The House and Senate have each unveiled a bill that would tighten existing sanctions, compel the administration to enforce penalties already on the books, and levy a host of new sanctions against members of Iran's regime and companies that aid Iran's energy, banking, or arms sectors. The bills are a follow-up to the Comprehensive Iran Sanctions, Accountability and Divestment Act (CISADA) that Congress passed and President Barack Obama signed in July 2010.
Lawmakers are increasingly frustrated that the administration has decided not to use CISADA to penalize many companies from third-party countries such as China that are believed to be violating the sanctions, while only punishing a couple of firms from countries such as Belarus. The new bills are meant to force action on Chinese companies. But Steinberg said that the administration doesn't support another round of sanctions legislation and will proceed with enforcement on its own timeline.
"We think we have powerful tools, and we've welcomed CISADA and we think CISADA is a powerful tool, and what we've seen, not just with China but with everybody, is that the availability of that has caused countries and companies to stop doing things that they might otherwise do," Steinberg told The Cable in a June 6 interview on the sidelines of the Shangri-La Security Dialogue in Singapore.
Steinberg fundamentally disagreed with senators who believe that China has not been adhering to the sanctions and allowing its companies to backfill the business in Iran left open by the departure of firms from U.S. allies such as Japan and South Korea.
"I think the [Chinese] record has been reasonably good in terms of what they've done. It's not perfect, and we continue to work with them, we continue to keep some actions of theirs under investigation and review," he said.
"I think people -- if one would have asked two years ago, for example, on dealing with Iran, how much we would be in sync with China -- I think they would be amazed how well this has worked, both in terms of the formal stuff in the Security Council, but also in the P5+1," said Steinberg. "The Chinese have been fully on board, they haven't undercut it, they've been very clear and consistent with the need for Iran to meet their obligations and they've worked as a partner with us on that.

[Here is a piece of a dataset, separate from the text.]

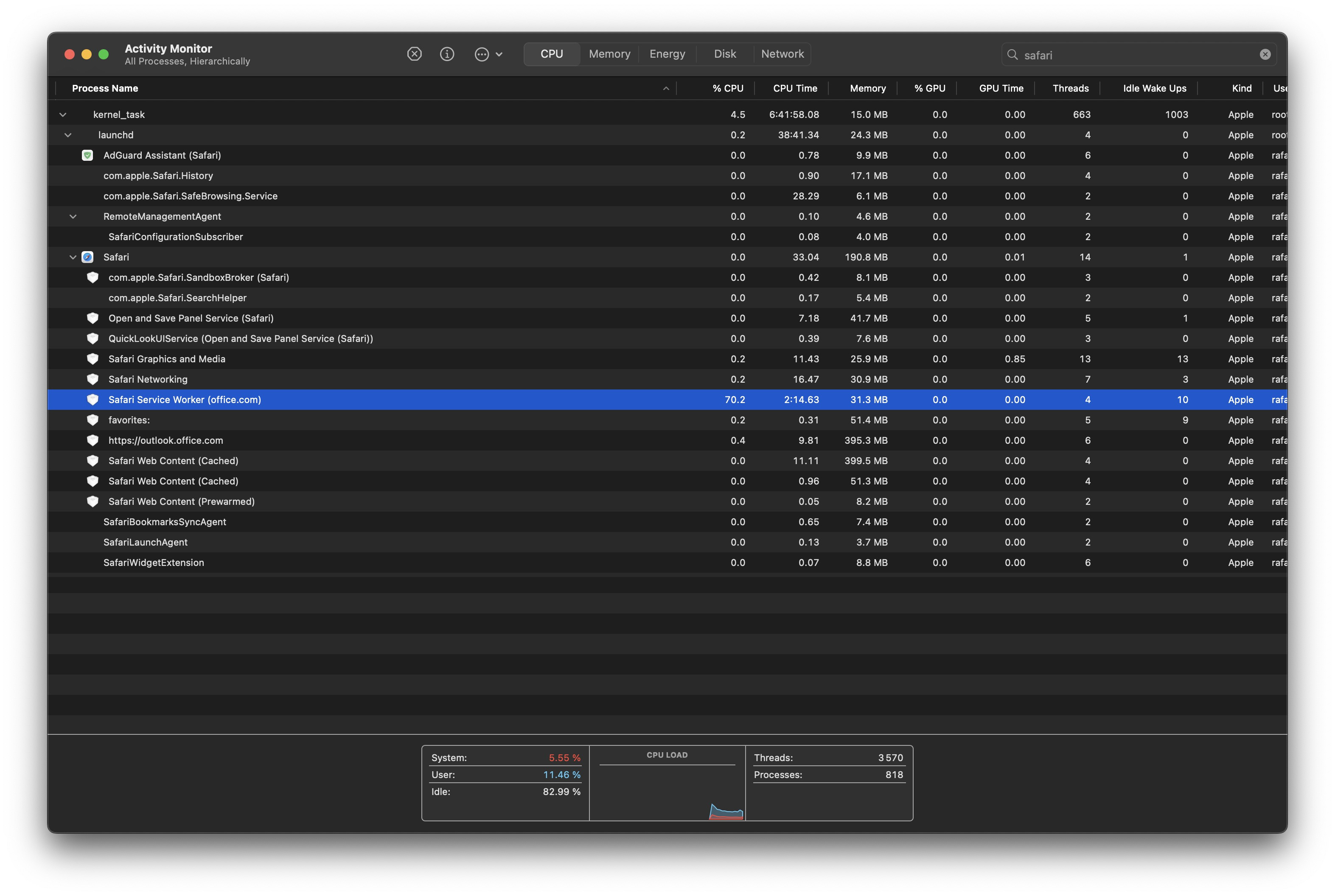Click the stop process X icon

pyautogui.click(x=414, y=54)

They've been very restrained in their political and economic engagement with Iran."
Will the administration ever sanction Chinese companies for doing business in Iran, which, according to the Government Accountability Office, continues to this day?
"It depends what they do," Steinberg said. "As we've said to the Congress and to everybody, in the first best instance what we want is to see countries do it voluntarily, and we've seen a number of cases where we've raised issues of concern with China, and we've had some progress."
The lawmakers who spent months drafting the new sanctions legislation and who are planning to push it through Congress this summer fundamentally disagree with Steinberg's reading of Chinese behavior.
"I worry that the Obama administration has given Chinese banks and companies a get out of jail free card when it comes to sanctions law, and they should not," Sen. Mark Kirk (R-IL) said at last month's AIPAC conference in Washington.
In a Tuesday interview with The Cable, Kirk said that the Senate bill has strong leadership from both parties, including lead sponsors Jon Kyl (R-AZ), Robert Menendez (D-NJ), Joe Lieberman (I-CT), and many others.
"The hollowness of the administration's enforcement is evident when you compare how much the U.S. and Iranian economies grew last year. Because Ahmadinejad's economic growth was faster than Obama's, that underscores our concern that the results are meager at best," Kirk said.
"We have overwhelming bipartisan consensus here and in the House as well, so I would say to Secretary Steinberg, prepare for incoming legislation."